Dari kopi yang bagus, Laila akan menimbang seberat 50 gram untuk dipanggang menggunakan mesin panggang khusus. Mesin ini sangat praktis karena bisa memilih banyak mode untuk memanggang kopi. Laila memilih mode sample roast karena memakai sistem dari Specialty Co ee Association (SCA).

Begitu diklik mode sample roast, alat tadi akan memanggang sendiri sesuai log yang ada. Ketika proses memanggang selesai, biji kopi pun siap di-cupping. Atau tes rasa. Namun, harus menunggu dulu selama 24 jam, sesuai dengan protokol cupping dari SCA. Satu proses terlewati.

Saling diam

Proses cupping dimulai dengan menimbang kopi yang sudah dipanggang tadi. Perbandingan yang digunakan adalah 55 gram kopi untuk setiap 1 liter air. Jadi, kalau kopi yang dipakai seberat 12 gram, maka air yang digunakan 218 ml. Satu sampel kopi membutuhkan lima cup kopi yang akan diminum semua.

Air yang digunakan untuk menyeduh bubuk kopi adalah air dengan standar yang sudah ditetapkan oleh SCA, yakni suhunya 92°C. Penilaian pertama adalah fragrance (bau yang dikeluarkan oleh kopi saat masih kering, belum diseduh). Lalu, kita tuangkan airnya sesuai urutan gelas, dari gelas pertama sampai gelas kelima.

Setelah airnya dituang, Laila harus menunggu hingga empat menit (detik pertama dihitung dari tuangan pertama di gelas pertama). Berurutan kelima gelas kopi itu “diendusnya”. Kali ini ia harus merasakan aroma kopi. Ini bau bubuk kopi yang disiram air bersuhu 92 derajat Celcius tadi.

Proses selanjutnya adalah memecah crust - kopi yang mengapung di permukaan. Cara memecahnya dengan memutar sendok di permukaan tiga kali sambil dicium aromanya. Ini menjadi momen terakhir menilai aroma. Sekali lewat, tak ada putaran balik.

“Saat ini (saya) harus konsentrasi penuh,” kata Laila.

Usai crust break, sisa busa yang ada di permukaan akan “disaring” (skimming). Tujuannya agar minyak yang ada di permukaan tidak mengganggu saat disendok untuk dirasa. Juga agar lapisan minyaknya tidak menutup reseptor di lidah.

Sendok yang dipakai harus selalu dibasuh saat berpindah antara gelas satu ke gelas lainnya. Waktu terus berjalan sejak detik pertama air dituang. Ketika sudah menunjuk ke menit delapan, saatnya Laila beraksi memainkan lidahnya. Mulai mencicipi kopinya.

“Kami akan mencicipi di tiga suhu yang berbeda. Panas, sekitar 71°C. Hangat, 60°C. Dingin, pada 21°C. Setelah lama latihan, biasanya aku langsung tahu pergerakan penurunan suhu tanpa pakai termometer,” jelas Laila, seolah membenarkan jargon terbiasa membuat kita bisa.

• TUGAS 1
Tentukan apakah setiap pernyataan berikut sesuai dengan teks tentang cupping kopi: (a) air untuk menyeduh bubuk kopi bersuhu 92°C; (b) crust dipecah dengan memutar sendok di permukaan lima kali; (c) biji kopi yang selesai dipanggang bisa langsung di-cupping tanpa menunggu. Jawab ya atau tidak, disertai kutipan persis dari teks yang menjadi penentunya.
• TUGAS 2
Tulis ulang kata demi kata bagian teks tentang cupping kopi yang dimulai pada kata-kata "Saling diam" dan berhenti setelah "akan diminum semua.".
Gunakan hanya teks di atas sebagai dasar.

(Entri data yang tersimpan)
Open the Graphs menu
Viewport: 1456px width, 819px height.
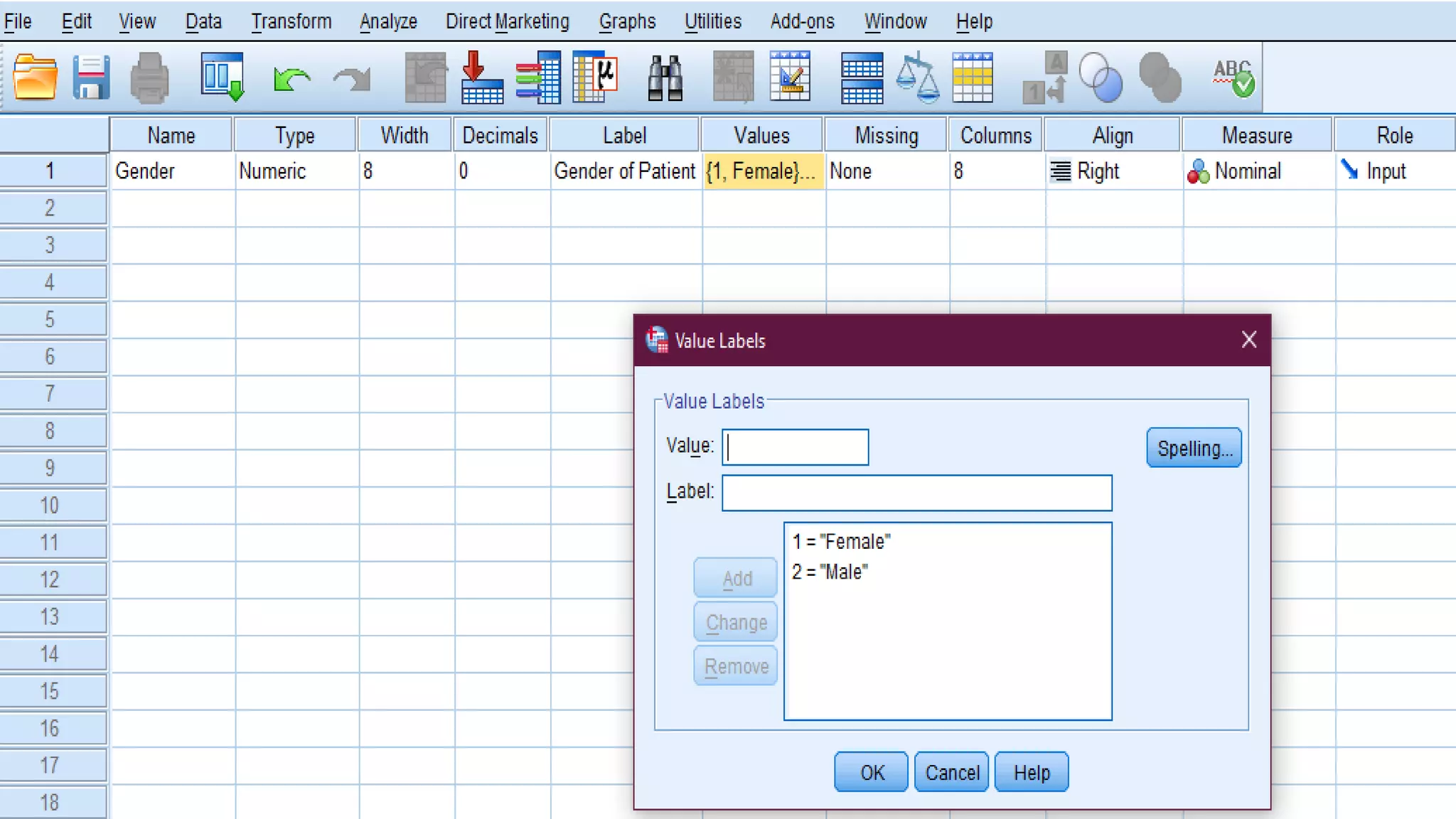pyautogui.click(x=627, y=21)
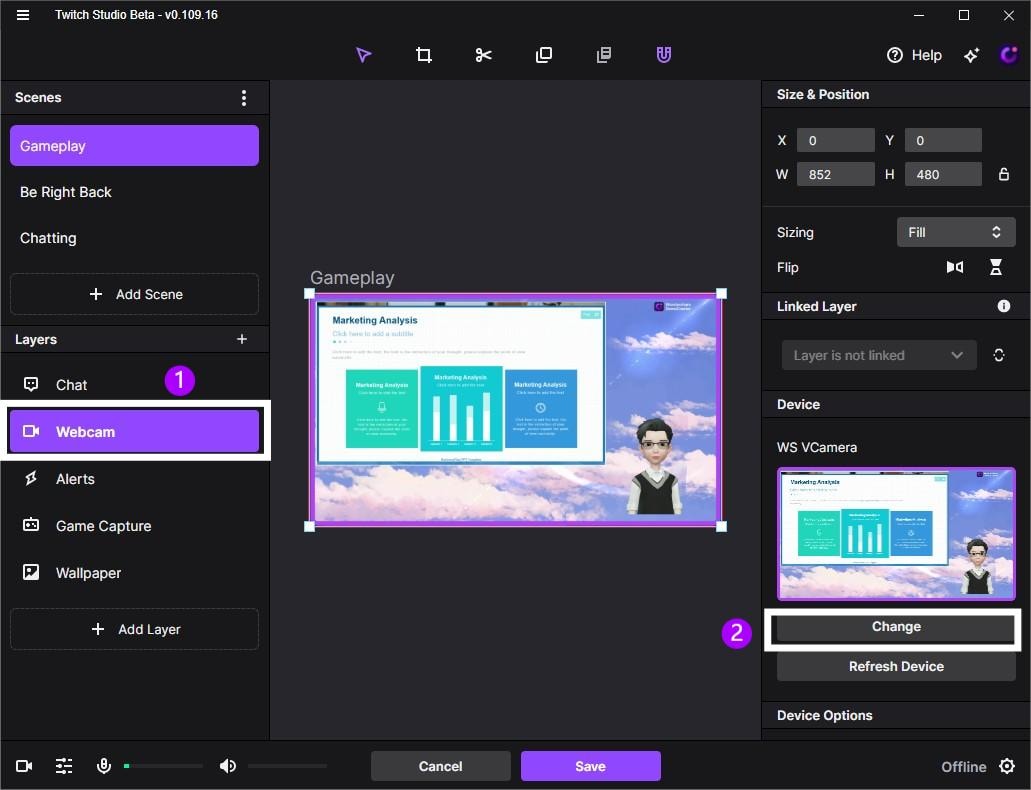Flip the layer horizontally
This screenshot has width=1031, height=790.
tap(955, 267)
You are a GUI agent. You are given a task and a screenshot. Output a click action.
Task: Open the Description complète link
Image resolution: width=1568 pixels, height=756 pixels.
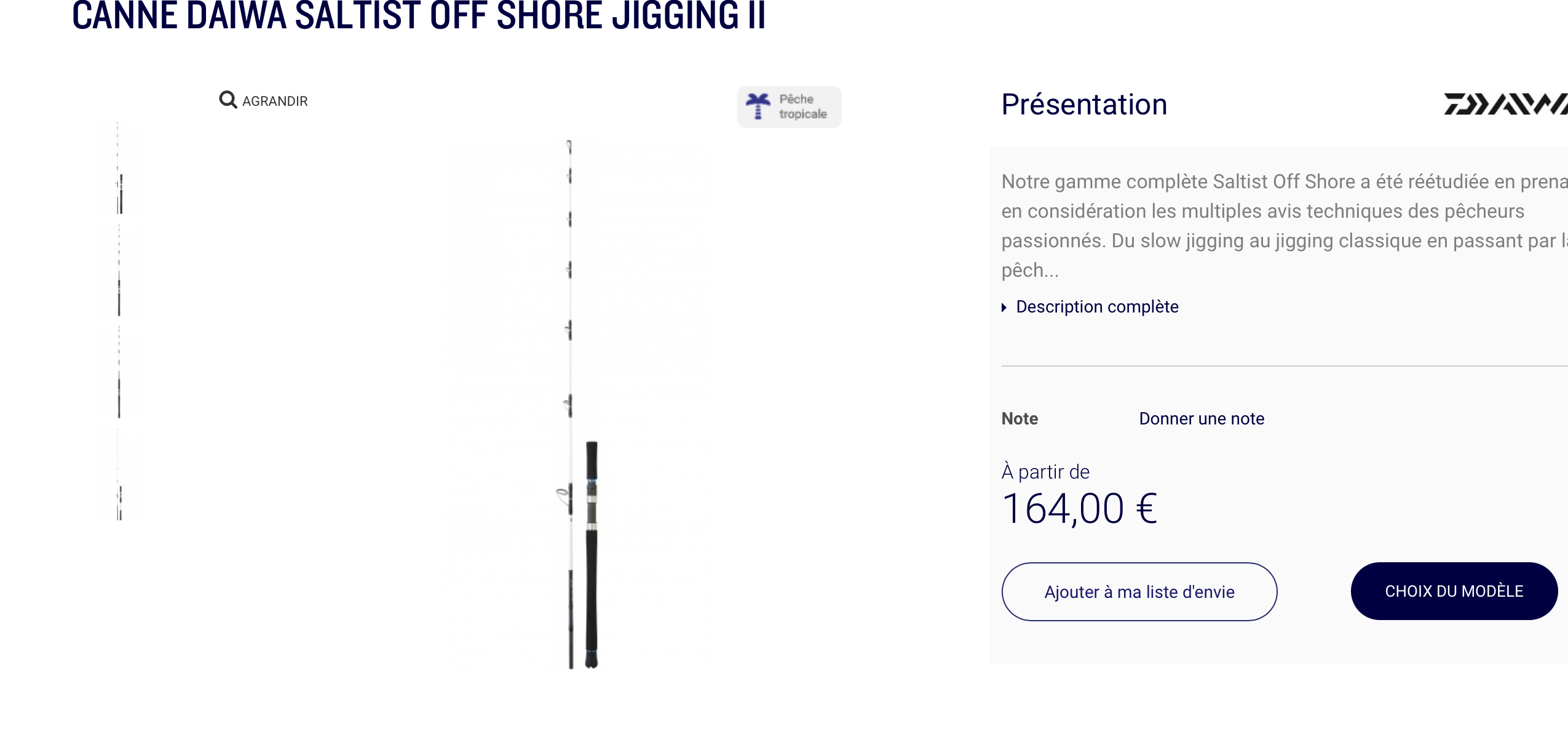(1097, 306)
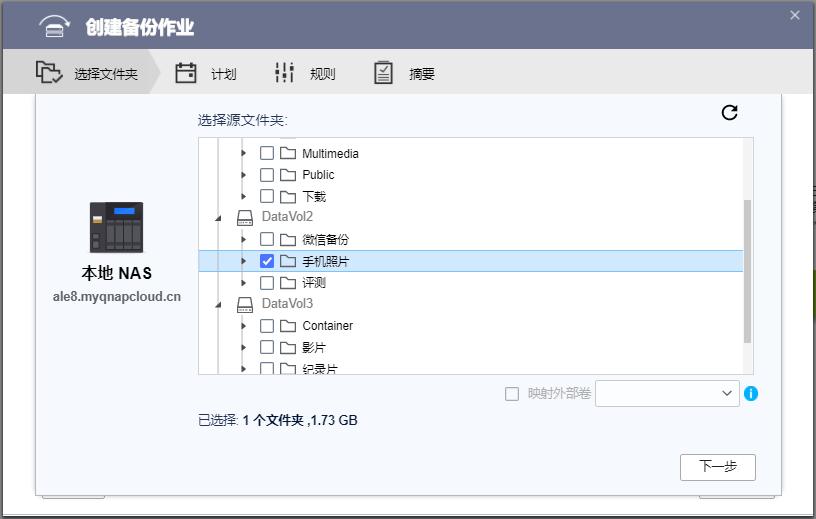Image resolution: width=816 pixels, height=519 pixels.
Task: Tick the Public folder checkbox
Action: pyautogui.click(x=267, y=175)
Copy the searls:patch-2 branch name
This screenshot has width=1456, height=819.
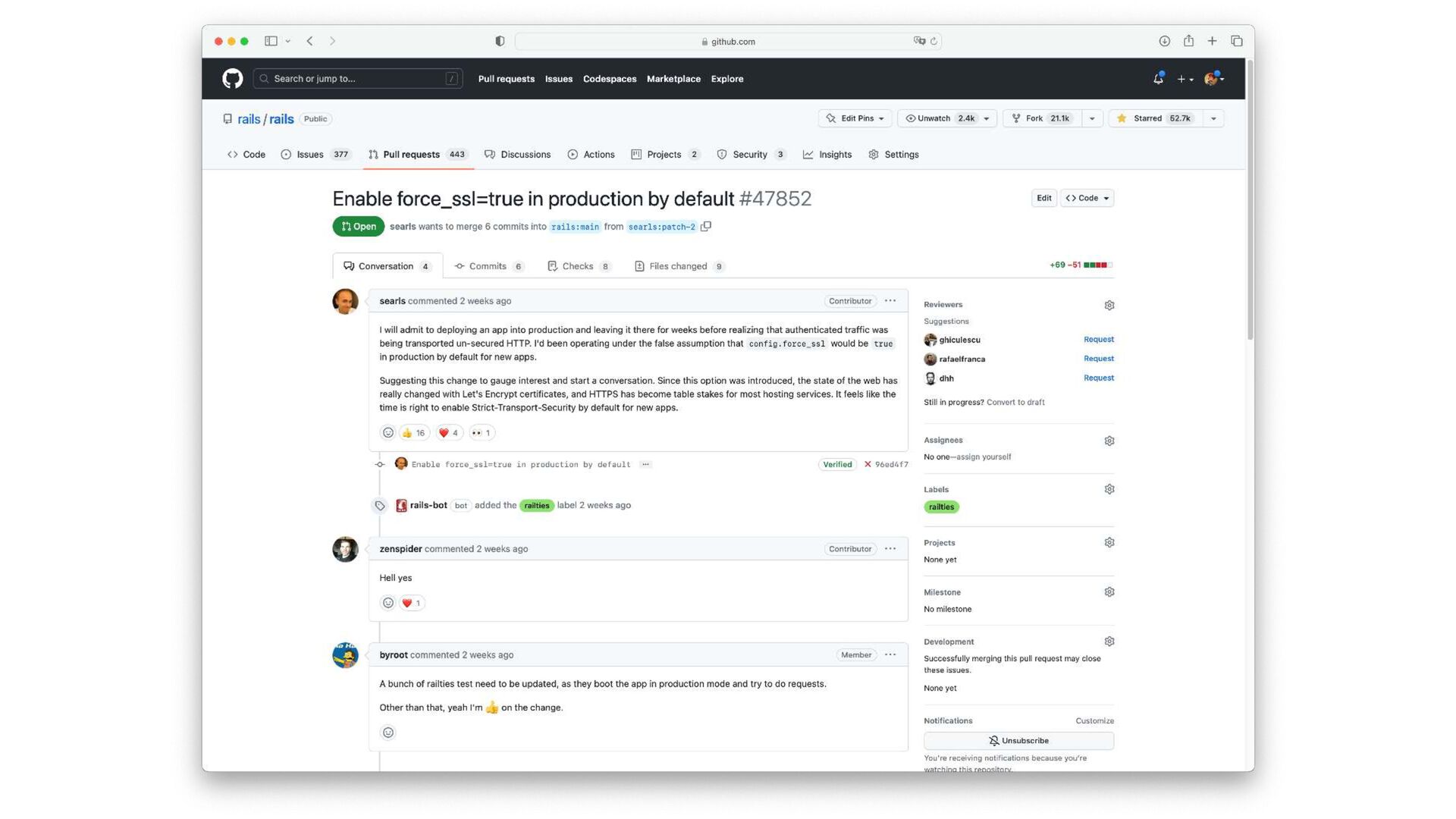(x=706, y=226)
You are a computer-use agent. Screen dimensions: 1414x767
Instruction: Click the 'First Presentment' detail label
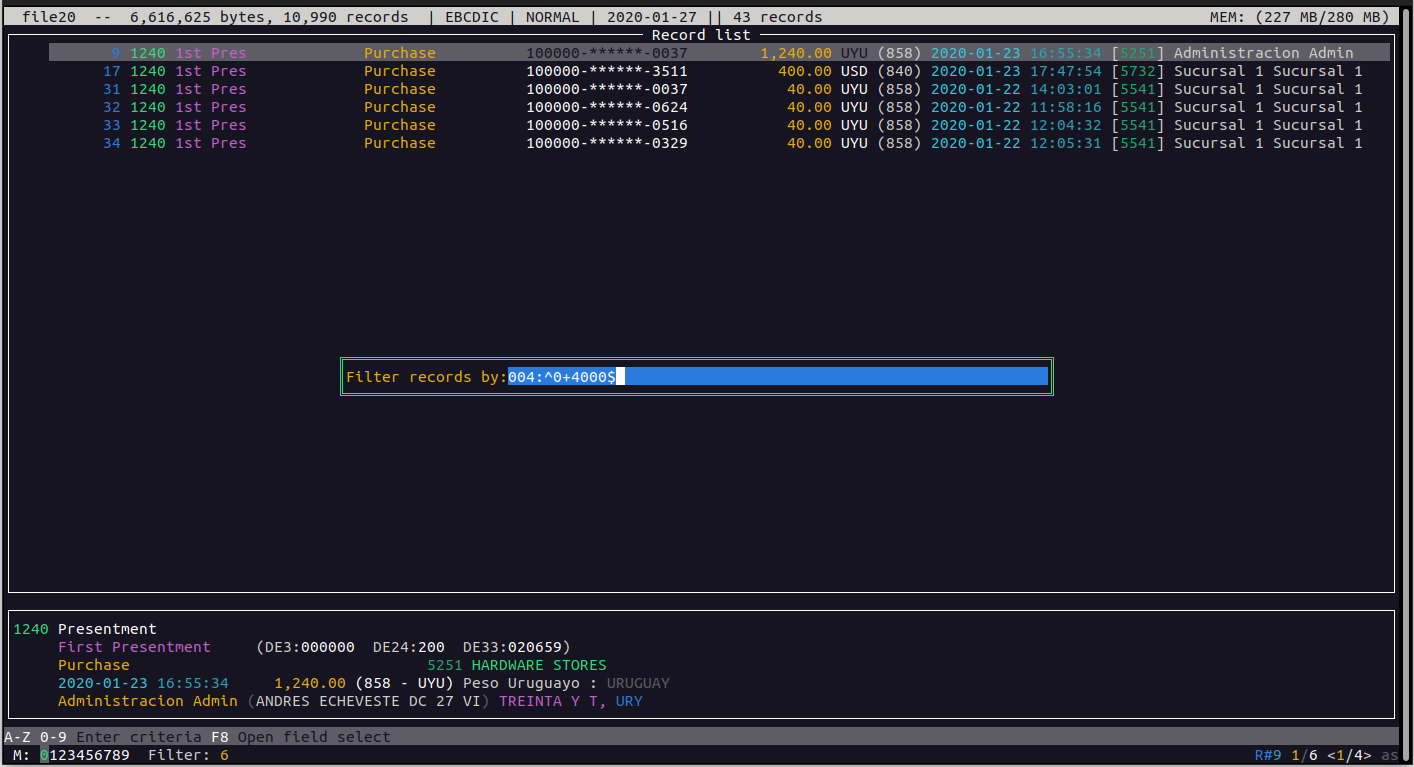(x=134, y=647)

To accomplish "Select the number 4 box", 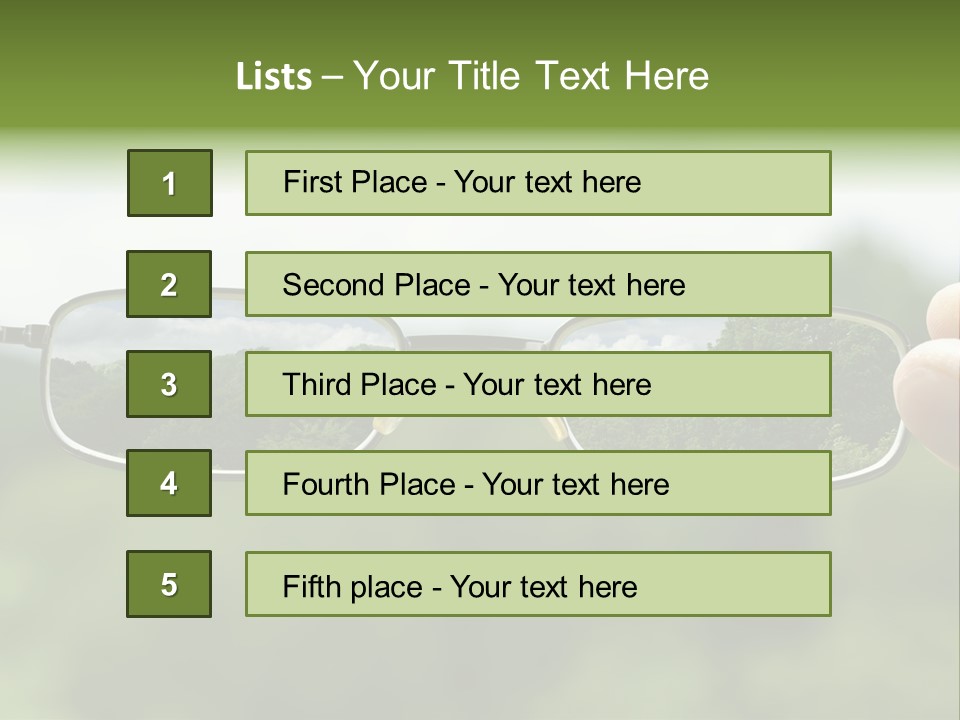I will tap(169, 484).
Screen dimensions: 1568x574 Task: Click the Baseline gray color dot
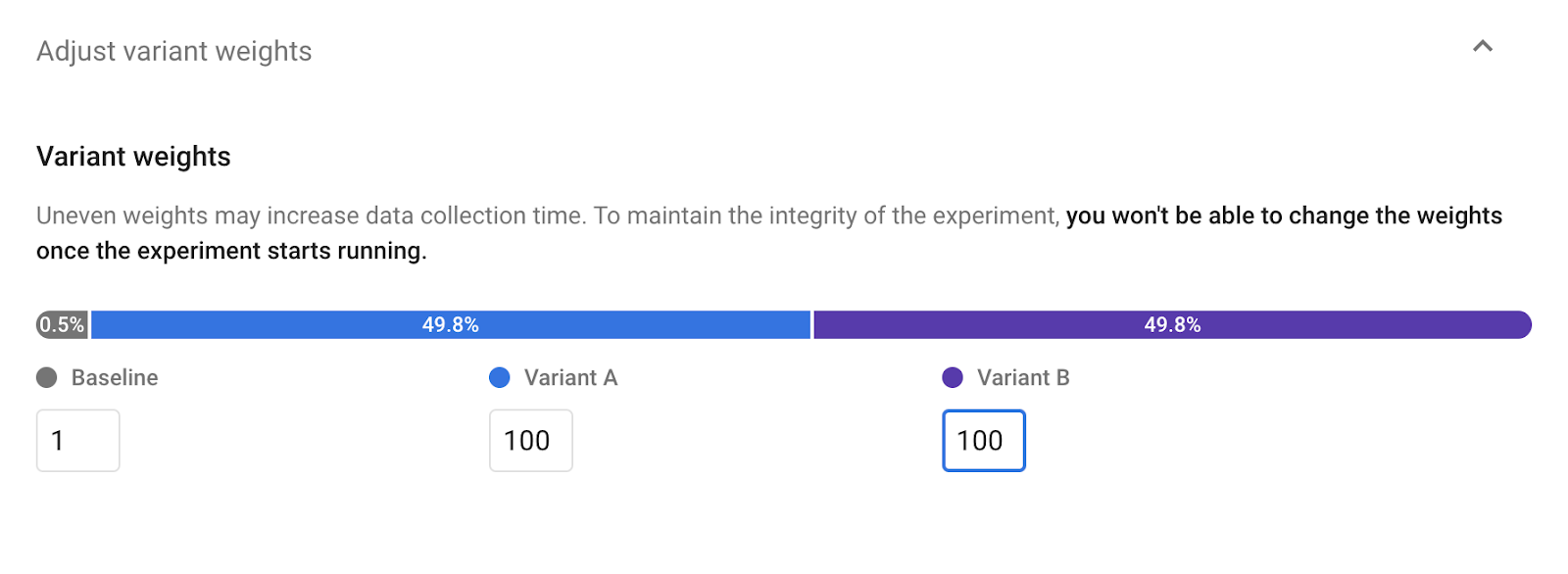[47, 377]
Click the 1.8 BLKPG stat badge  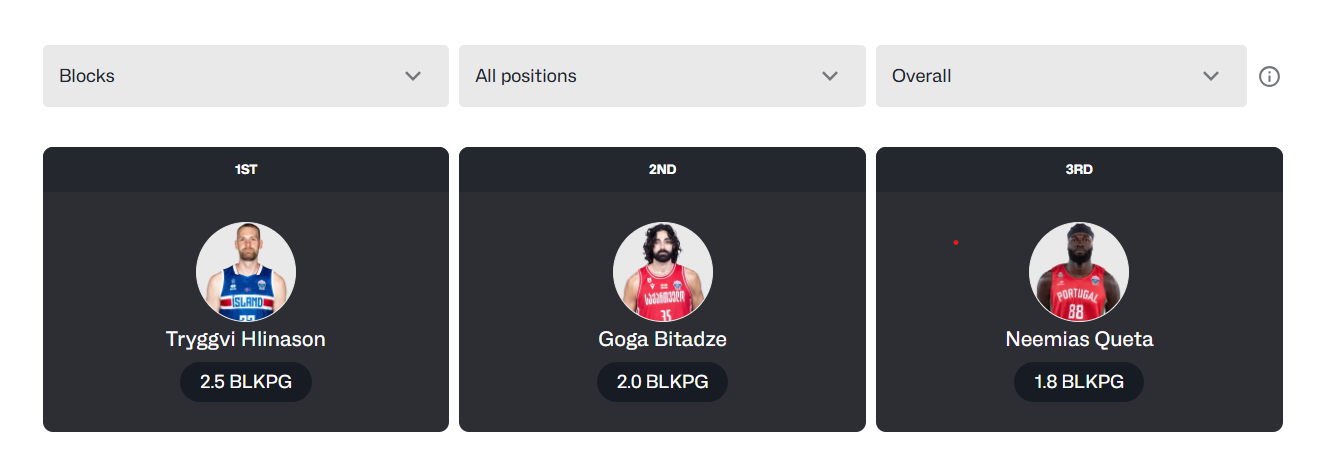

• JAWABAN YANG DIHARAPKAN 1
(a) Ya: "yakni suhunya 92°C".
(b) Tidak: "memutar sendok di permukaan tiga kali".
(c) Tidak: "harus menunggu dulu selama 24 jam".

• JAWABAN YANG DIHARAPKAN 2
Saling diam

Proses cupping dimulai dengan menimbang kopi yang sudah dipanggang tadi. Perbandingan yang digunakan adalah 55 gram kopi untuk setiap 1 liter air. Jadi, kalau kopi yang dipakai seberat 12 gram, maka air yang digunakan 218 ml. Satu sampel kopi membutuhkan lima cup kopi yang akan diminum semua.